Addition of CO2 is not needed at all, but like all plants they will appreciate it
BUT excessive ORGANIC material with over feeding of nutrients, can lead to holes in the leafs. If your leaf form is arrow shaped and my articles suggest that the rhizome been buried, then I would recommend CO2 for optimum health.
Lighting
As you must have realised by now, light can be very low. But a recommended light level is 0.5 to 0.66 Watts of T8 lighting per liter of water (translated to moderate lighting) If you give them too much light you will start to develop problems with algae on their leaves. If you lighting is too intense for them, then you can move them to spots underneath overhanging plants and those inevitable dark (lighting) spots that develop.
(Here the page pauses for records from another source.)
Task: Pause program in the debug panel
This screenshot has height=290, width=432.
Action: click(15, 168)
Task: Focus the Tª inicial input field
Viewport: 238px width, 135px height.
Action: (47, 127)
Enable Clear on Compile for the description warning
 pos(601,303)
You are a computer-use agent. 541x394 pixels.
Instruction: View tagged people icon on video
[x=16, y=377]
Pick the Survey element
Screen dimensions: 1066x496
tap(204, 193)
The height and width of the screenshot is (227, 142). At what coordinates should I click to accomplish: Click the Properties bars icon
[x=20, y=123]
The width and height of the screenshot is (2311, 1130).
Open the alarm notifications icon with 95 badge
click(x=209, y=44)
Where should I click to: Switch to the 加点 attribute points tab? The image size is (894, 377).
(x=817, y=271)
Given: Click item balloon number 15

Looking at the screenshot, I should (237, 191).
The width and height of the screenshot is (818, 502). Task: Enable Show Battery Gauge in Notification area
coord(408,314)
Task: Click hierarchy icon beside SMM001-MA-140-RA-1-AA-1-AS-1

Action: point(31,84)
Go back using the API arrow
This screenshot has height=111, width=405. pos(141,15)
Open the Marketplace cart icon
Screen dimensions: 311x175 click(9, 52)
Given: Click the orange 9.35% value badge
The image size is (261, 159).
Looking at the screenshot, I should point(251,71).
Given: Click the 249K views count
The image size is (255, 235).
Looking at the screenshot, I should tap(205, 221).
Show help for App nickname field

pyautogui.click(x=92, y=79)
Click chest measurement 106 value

BUT and this is important, they hate high lightening conditions. You will notice leaf deformation if lighting is too intense.
MYTH – Anubias stop growing in aquariums or grow very slow. FALSE – Anubias do grow slower than normal stem plants, but under good conditions they can reward you with a new leave every 2 weeks. In my book that is not to shabby at all.
Placement
Anubias is an epiphyte (plant that don’t need to be planted in substrate) and therefore will prefer to be attaching to décor. Use cotton thread as it dissolve naturally after a while.
You can plant the roots in substrate but ensure that the rhizome is NOT BURIED as this can easily lead to rot.
Anubias come in a massive variety of sizes and leave shapes, this allow you to decorate your aquarium with anubias anywhere you like to use them. This is basically from the front (tiny foreground varieties) to varieties that can actually grow out of your aquarium up to 50cm. THERE IS AN ANUBIAS FOR ANY NEED you might have for it.
Adjustment.
The great news is Anubias does not go through an emersed to submerged stage IE. They don’t throw of their old leafs for new leafs when submerged in your aquarium, the existing leafs adjust to the new environment. But as with all golden moments there must be a thorn somewhere and Anubias thorn is GROWTH, Anubias is a slow grower but if you give it a good environment you can expect a new leaf every 2 to 3 week.
Myth – Anubias need special substrate or are extremely picky about their environment. FALSE – not at all they are actually one of the easiest aquarium plants on the market.
Varieties/species that need SPECIAL CARE
All of the general varieties and species available in South Africa are easy and great additions to your aquarium, especially if it is part of the A. barteri or nana groups (90% if generally available plants). Then there are the species that need special attention and these are normally marketed towards specialists. I found a good general identification for a hobbyist visiting their local aquarium shop is to look at the leave shape. From Round to elongated leaf shapes are normally very safe. Leaves that are arrow shaped IE have extra lobs/ears next to the stem, must rather be researched firsts before you buy them.
Planting TIPS
· Don’t cover the rhizome with your soil
· Good at growing on rock, wood and other aquarium décor
· Use super glue or cotton strings to attach the roots to the décor giving the plant time to grow onto the décor by itself.
NOTES:
If your Anubias suddenly loose leaves or the growth tip start to rot, you need to investigate anything that might have drastically changed. This is surely an indication of something “going south” fast and all your aquarium inhabitants will share the fate of the anubias soon if you don’t act fast.